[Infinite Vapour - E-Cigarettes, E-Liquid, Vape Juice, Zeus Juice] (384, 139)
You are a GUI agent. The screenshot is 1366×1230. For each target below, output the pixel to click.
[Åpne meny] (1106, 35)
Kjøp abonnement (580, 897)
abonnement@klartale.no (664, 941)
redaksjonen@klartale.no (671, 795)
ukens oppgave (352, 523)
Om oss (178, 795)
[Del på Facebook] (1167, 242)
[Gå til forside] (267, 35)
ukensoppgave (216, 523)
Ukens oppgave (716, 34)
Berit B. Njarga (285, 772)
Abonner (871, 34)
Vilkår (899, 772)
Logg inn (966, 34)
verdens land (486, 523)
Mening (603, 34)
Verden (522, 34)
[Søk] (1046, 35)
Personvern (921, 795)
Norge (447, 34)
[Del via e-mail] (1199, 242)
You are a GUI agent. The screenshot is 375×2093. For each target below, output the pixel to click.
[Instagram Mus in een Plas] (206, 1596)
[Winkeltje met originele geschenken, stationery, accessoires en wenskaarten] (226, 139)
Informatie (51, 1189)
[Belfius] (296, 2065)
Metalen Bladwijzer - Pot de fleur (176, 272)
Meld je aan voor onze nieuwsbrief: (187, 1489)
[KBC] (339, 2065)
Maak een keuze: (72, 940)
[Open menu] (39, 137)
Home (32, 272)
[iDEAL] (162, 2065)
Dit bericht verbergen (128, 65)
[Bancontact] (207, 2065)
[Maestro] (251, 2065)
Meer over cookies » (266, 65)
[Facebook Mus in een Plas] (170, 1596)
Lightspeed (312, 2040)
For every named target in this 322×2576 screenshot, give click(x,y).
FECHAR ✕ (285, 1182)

--

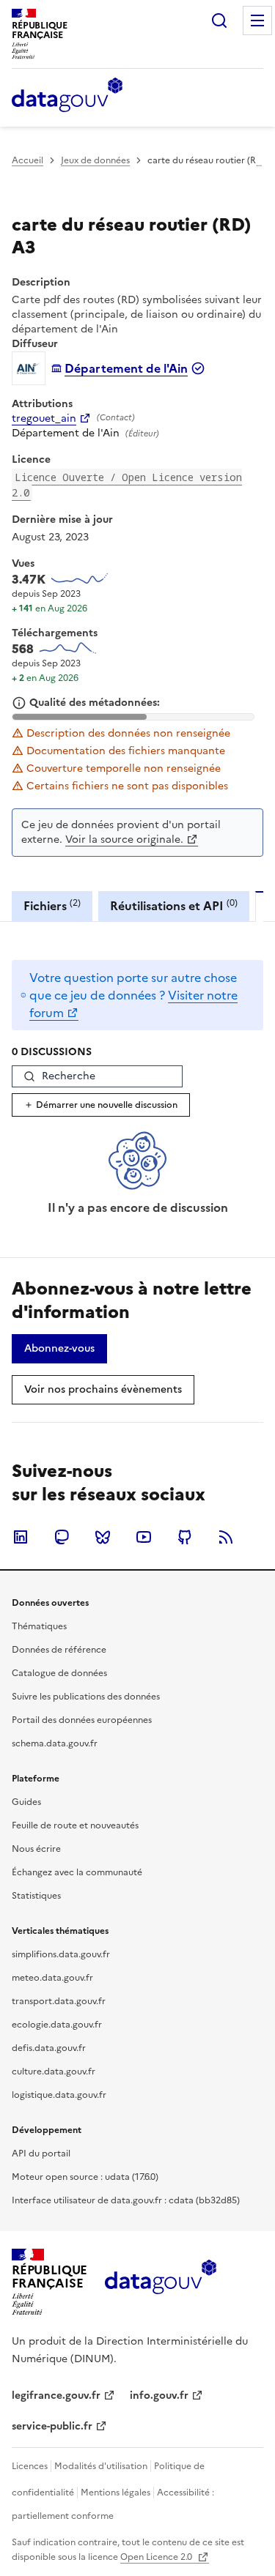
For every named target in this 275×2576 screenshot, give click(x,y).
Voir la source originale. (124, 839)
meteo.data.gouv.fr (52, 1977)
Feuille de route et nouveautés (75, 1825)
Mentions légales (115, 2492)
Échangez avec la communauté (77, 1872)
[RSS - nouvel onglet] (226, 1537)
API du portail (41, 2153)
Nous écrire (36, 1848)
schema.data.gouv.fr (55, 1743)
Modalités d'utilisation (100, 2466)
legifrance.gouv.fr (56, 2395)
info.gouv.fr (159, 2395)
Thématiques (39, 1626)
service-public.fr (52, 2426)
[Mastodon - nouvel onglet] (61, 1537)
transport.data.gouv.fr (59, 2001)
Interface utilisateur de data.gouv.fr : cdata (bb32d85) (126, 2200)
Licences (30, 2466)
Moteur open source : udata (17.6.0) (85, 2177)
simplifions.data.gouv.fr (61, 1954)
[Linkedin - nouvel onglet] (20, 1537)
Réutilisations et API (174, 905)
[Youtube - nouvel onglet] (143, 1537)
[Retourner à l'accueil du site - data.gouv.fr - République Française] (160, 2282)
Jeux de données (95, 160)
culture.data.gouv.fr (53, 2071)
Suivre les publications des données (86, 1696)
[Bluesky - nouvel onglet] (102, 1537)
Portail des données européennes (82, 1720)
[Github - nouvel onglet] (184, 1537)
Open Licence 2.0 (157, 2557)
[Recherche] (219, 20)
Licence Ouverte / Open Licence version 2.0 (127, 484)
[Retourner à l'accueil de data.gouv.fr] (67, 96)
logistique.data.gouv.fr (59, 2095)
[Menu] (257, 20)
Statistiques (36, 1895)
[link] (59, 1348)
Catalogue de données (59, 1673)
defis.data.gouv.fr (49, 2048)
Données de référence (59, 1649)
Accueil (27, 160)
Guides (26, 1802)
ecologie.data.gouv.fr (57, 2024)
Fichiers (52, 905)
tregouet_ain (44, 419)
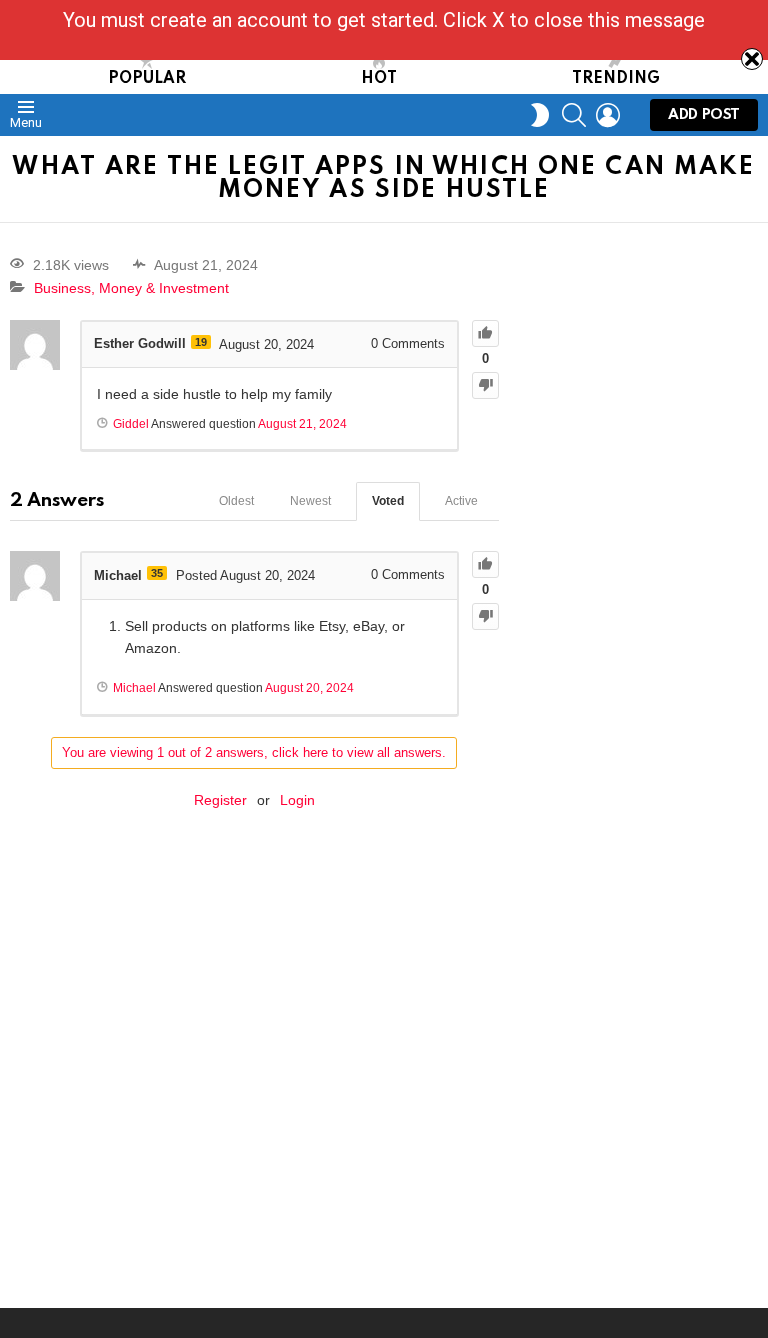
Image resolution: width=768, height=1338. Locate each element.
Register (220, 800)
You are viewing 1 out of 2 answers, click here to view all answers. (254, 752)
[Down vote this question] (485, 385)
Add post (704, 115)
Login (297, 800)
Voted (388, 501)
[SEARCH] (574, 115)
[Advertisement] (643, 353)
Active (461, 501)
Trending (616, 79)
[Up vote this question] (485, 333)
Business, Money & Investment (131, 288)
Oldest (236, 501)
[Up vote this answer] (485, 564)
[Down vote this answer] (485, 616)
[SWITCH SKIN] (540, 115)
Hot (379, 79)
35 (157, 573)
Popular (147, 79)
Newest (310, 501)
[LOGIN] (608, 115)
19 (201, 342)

==

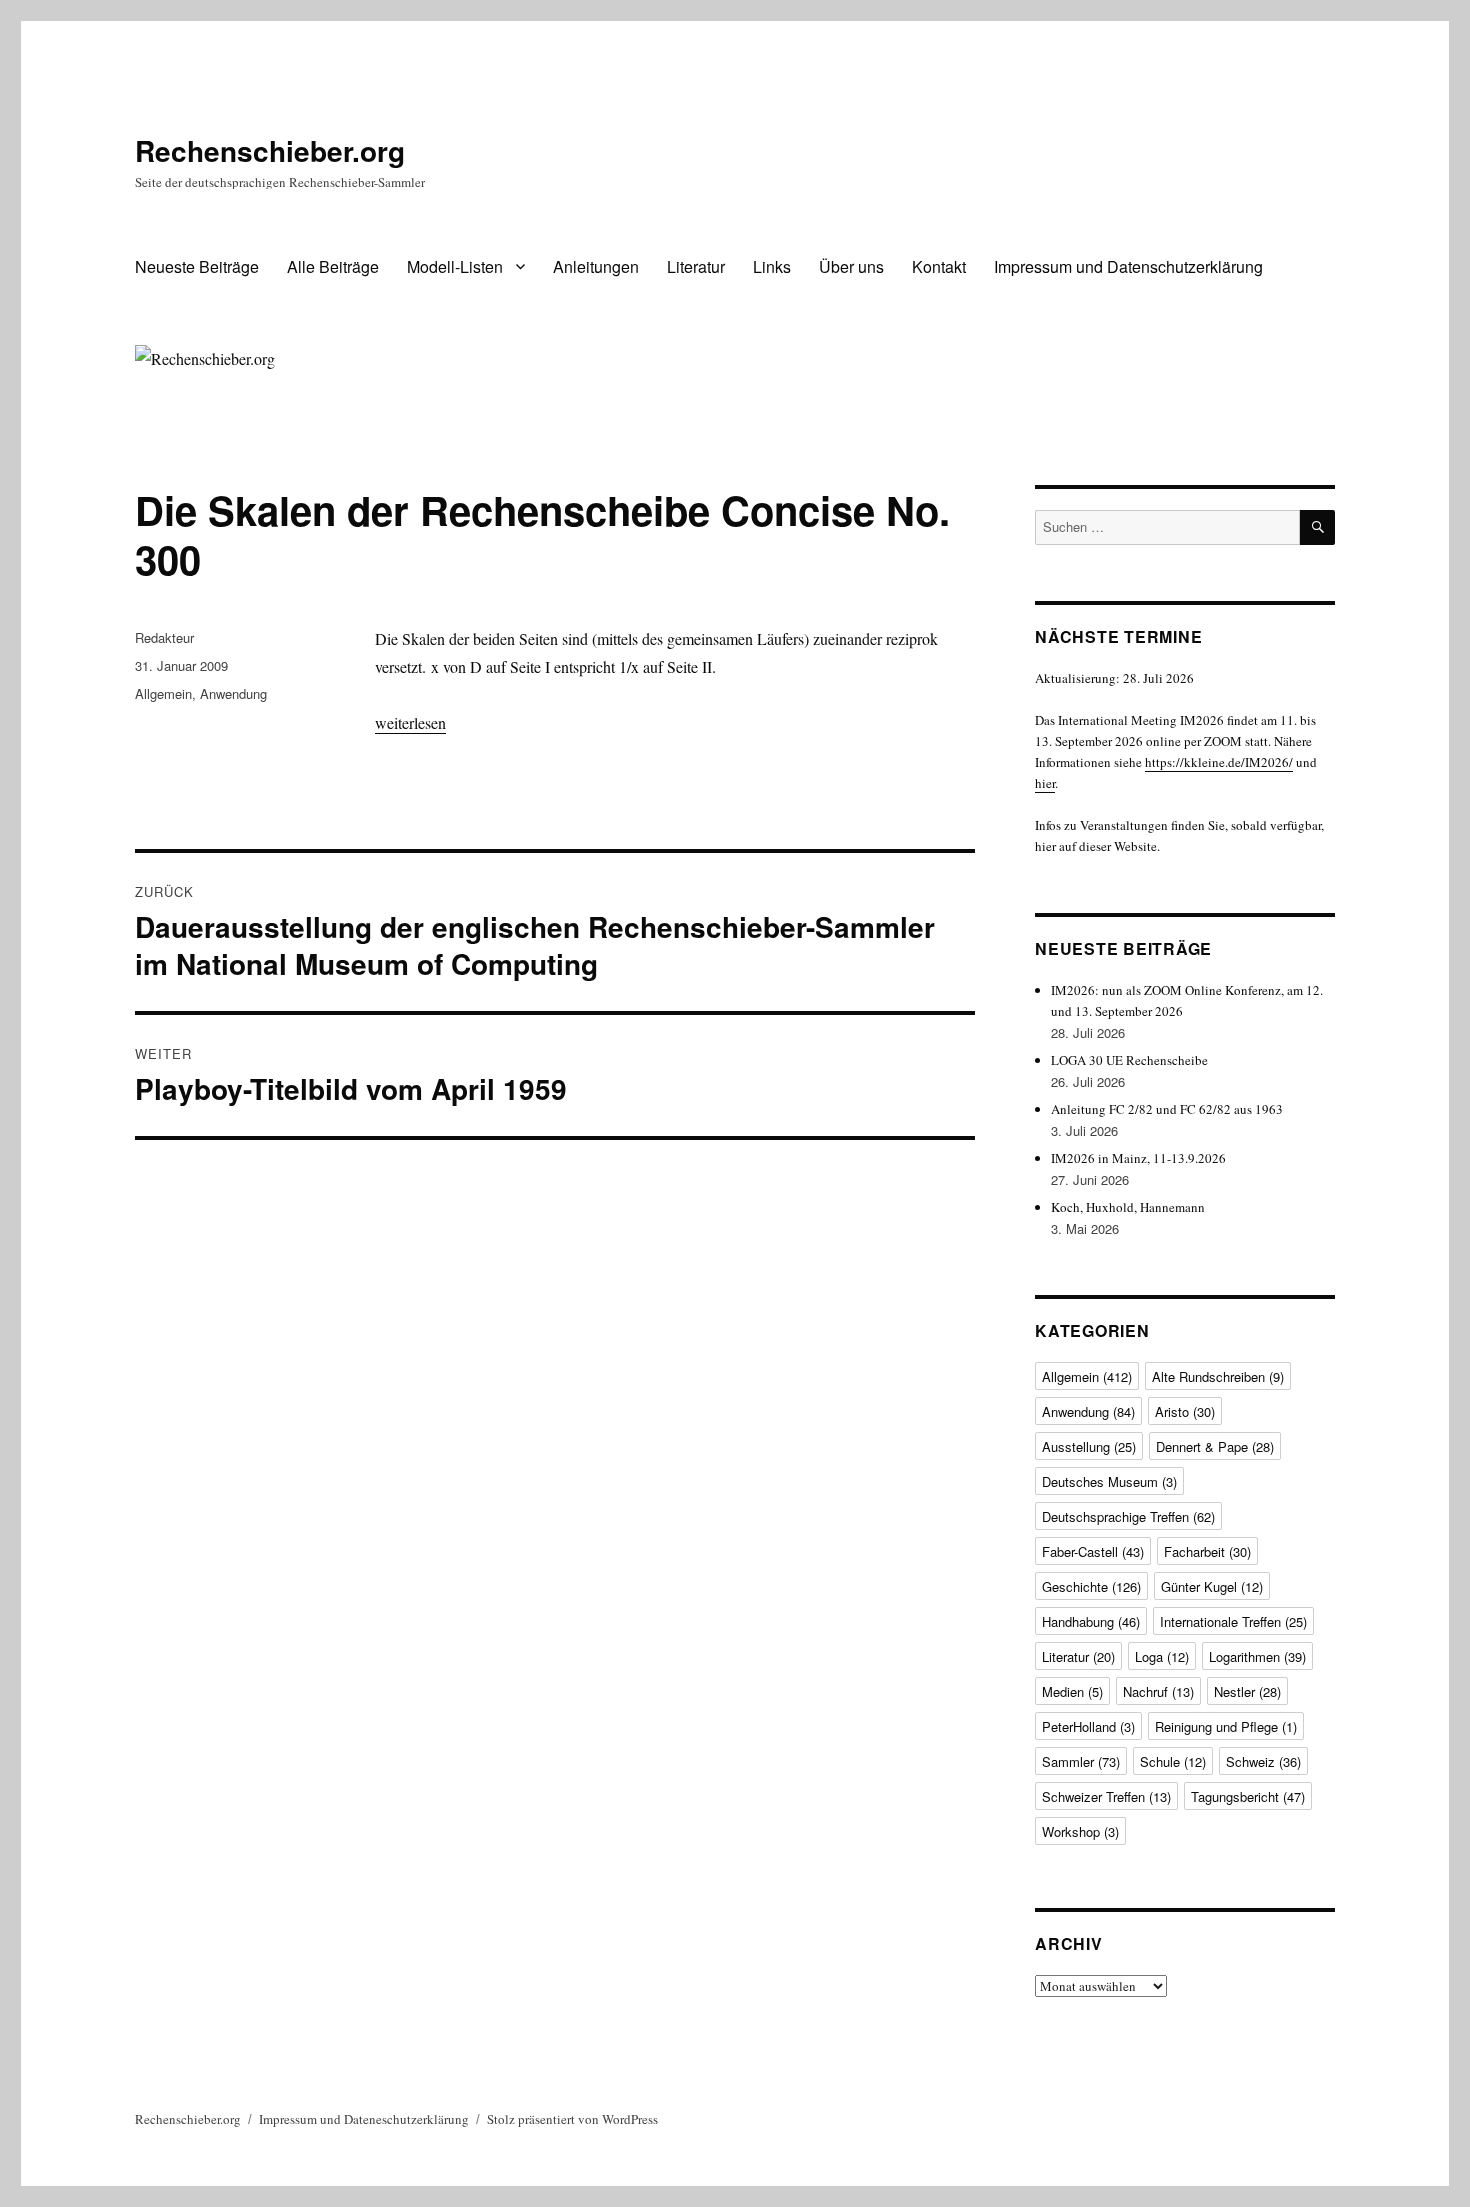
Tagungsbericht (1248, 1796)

Task directions:
Take the material above and output only the lines from the one that contains "[Youtube - nouvel onglet] (143, 1537)" through the one that contains "19 (201, 342)", ends included and images left out.

Response to the exercise:
[Youtube - nouvel onglet] (143, 1537)
[Retourner à l'accueil du site - data.gouv.fr - République Française] (160, 2282)
Jeux de données (95, 160)
culture.data.gouv.fr (53, 2071)
Suivre les publications des données (86, 1696)
[Bluesky - nouvel onglet] (102, 1537)
Portail des données européennes (82, 1720)
[Github - nouvel onglet] (184, 1537)
Open Licence 2.0 (157, 2557)
[Recherche] (219, 20)
Licence Ouverte / Open Licence version 2.0 (127, 484)
[Retourner à l'accueil de data.gouv.fr] (67, 96)
logistique.data.gouv.fr (59, 2095)
[Menu] (257, 20)
Statistiques (36, 1895)
[link] (59, 1348)
Catalogue de données (59, 1673)
defis.data.gouv.fr (49, 2048)
Données de référence (59, 1649)
Accueil (27, 160)
Guides (26, 1802)
ecologie.data.gouv.fr (57, 2024)
Fichiers (52, 905)
tregouet_ain (44, 419)
Image resolution: width=768, height=1338. Locate each element.
Register (220, 800)
You are viewing 1 out of 2 answers, click here to view all answers. (254, 752)
[Down vote this question] (485, 385)
Add post (704, 115)
Login (297, 800)
Voted (388, 501)
[SEARCH] (574, 115)
[Advertisement] (643, 353)
Active (461, 501)
Trending (616, 79)
[Up vote this question] (485, 333)
Business, Money & Investment (131, 288)
Oldest (236, 501)
[Up vote this answer] (485, 564)
[Down vote this answer] (485, 616)
[SWITCH SKIN] (540, 115)
Hot (379, 79)
35 (157, 573)
Popular (147, 79)
Newest (310, 501)
[LOGIN] (608, 115)
19 (201, 342)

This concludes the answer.